» PASSAGE PROVIDED
************

Re: [PATCHES] [HACKERS] Infrastructure changes for recovery

2008-09-18 Thread Simon Riggs

On Thu, 2008-09-18 at 10:09 -0400, Tom Lane wrote:
> Simon Riggs <[EMAIL PROTECTED]> writes:
> > On Thu, 2008-09-18 at 09:06 -0400, Tom Lane wrote:
> >> Do we really need a checkpoint there at all?
> 
> > "Timelines only change at shutdown checkpoints".
> 
> Hmm.  I *think* that that is just a debugging crosscheck rather than a
> critical property.  But yeah, it would take some close investigation,
> which maybe isn't warranted if you have a less-invasive solution.

The important thing is that everybody uses the new timelineid.

AFAICS we actually write new timelineids into the WAL file if the
previous timelineid, so it can't be that risky.

Ignore v5 then and look for v6 on Monday. Hopefully the final one :-)

-- 
 Simon Riggs   www.2ndQuadrant.com
 PostgreSQL Training, Services and Support


-- 
Sent via pgsql-patches mailing list (pgsql-patches@postgresql.org)
To make changes to your subscription:
http://www.postgresql.org/mailpref/pgsql-patches


Re: [PATCHES] [HACKERS] Infrastructure changes for recovery

2008-09-18 Thread Tom Lane
Simon Riggs <[EMAIL PROTECTED]> writes:
> On Thu, 2008-09-18 at 09:06 -0400, Tom Lane wrote:
>> Do we really need a checkpoint there at all?

> "Timelines only change at shutdown checkpoints".

Hmm.  I *think* that that is just a debugging crosscheck rather than a
critical property.  But yeah, it would take some close investigation,
which maybe isn't warranted if you have a less-invasive solution.

regards, tom lane

-- 
Sent via pgsql-patches mailing list (pgsql-patches@postgresql.org)
To make changes to your subscription:
http://www.postgresql.org/mailpref/pgsql-patches


Re: [PATCHES] [HACKERS] Infrastructure changes for recovery

2008-09-18 Thread Simon Riggs

On Thu, 2008-09-18 at 09:06 -0400, Tom Lane wrote:
> Simon Riggs <[EMAIL PROTECTED]> writes:
> > Having some trouble trying to get a clean state change from recovery to
> > normal mode.
> 
> > Startup needs to be able to write WAL at the end of recovery so it can
> > write a ShutdownCheckpoint, yet must not be allowed to write WAL before
> > that. Other services are still not fully up yet. So every other process
> > apart from Startup musn't write WAL until Startup has fully completed
> > its actions, which is sometime later.
> > ...
> > We *might* solve this by making the final checkpoint that Startup writes
> > into an online checkpoint.
> 
> Do we really need a checkpoint there at all?  I can't recall right now
> if there was a good reason why Vadim made it do that.  I have a feeling
> that it might have had to do with an assumption that the recovery
> environment was completely distinct from live environment; which is a
> statement that's certainly not going to be true in a query-answering
> slave.

Hmm, a question I hadn't considered.

We definitely don't want to do PreallocXlogFiles().

"Timelines only change at shutdown checkpoints". But its just as easy to
write a short timeline change record rather than the checkpoint itself,
so we can sort that out.

************

» MATERIAL SUPPLIED
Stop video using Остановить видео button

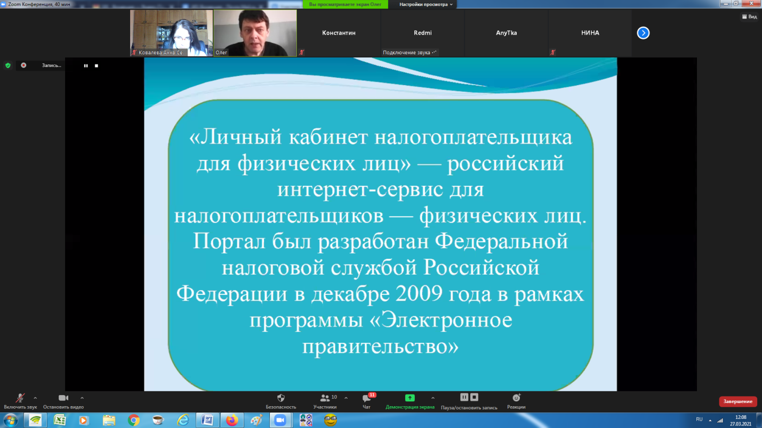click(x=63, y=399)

************

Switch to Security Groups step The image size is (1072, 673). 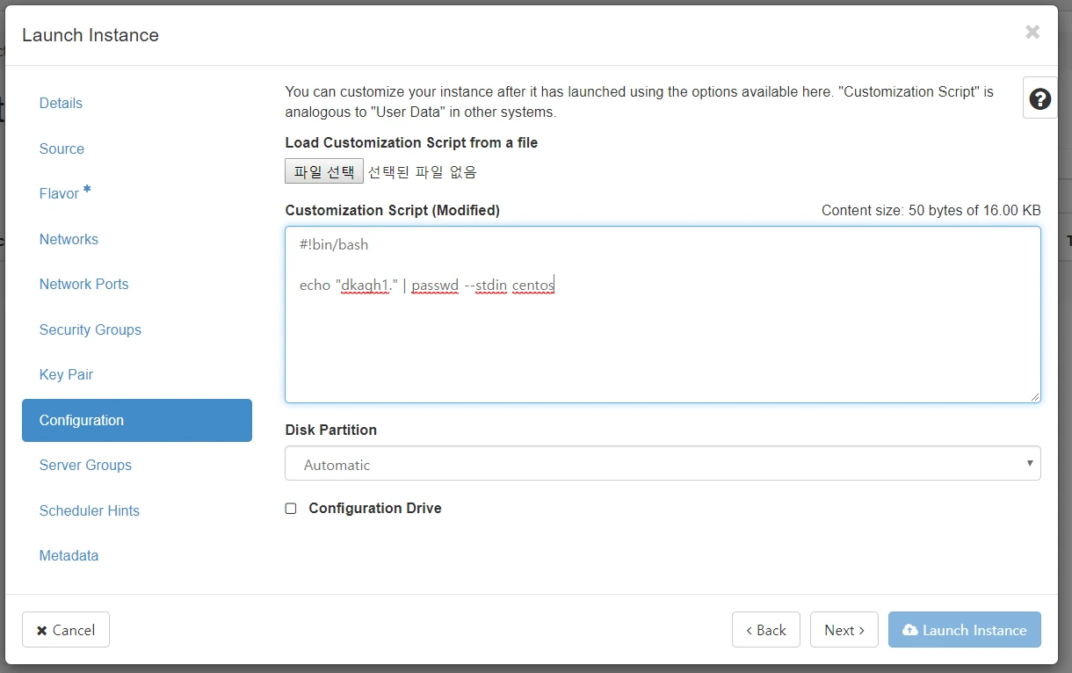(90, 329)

************

» REQUIREMENT 1
In the mailing-list thread on recovery infrastructure changes, which function does Simon Riggs say they definitely don't want to run?
» REQUIREMENT 2
Continue the mailing-list thread on recovery infrastructure changes from its last sentence.

» EXERCISE RESULT 1
PreallocXlogFiles().

» EXERCISE RESULT 2
It should be sufficient to request bgwriter to perform an immediate
checkpoint, rather than have startup process perform it. That way
startup can exit and we can change to normal processing faster.

If we crash before the next checkpoint then we would revert to archive
recovery or crash recovery. The last restartpoint might well be
somewhere else. In streaming mode we would presumably have that data
locally, so not really a problem. But we musn't mark control file in
production yet, but we can do so following the next checkpoint.

-- 
 Simon Riggs   www.2ndQuadrant.com
 PostgreSQL Training, Services and Support


-- 
Sent via pgsql-patches mailing list (pgsql-patches@postgresql.org)
To make changes to your subscription:
http://www.postgresql.org/mailpref/pgsql-patches


Re: [PATCHES] [HACKERS] Infrastructure changes for recovery

2008-09-18 Thread Tom Lane
Simon Riggs <[EMAIL PROTECTED]> writes:
> Having some trouble trying to get a clean state change from recovery to
> normal mode.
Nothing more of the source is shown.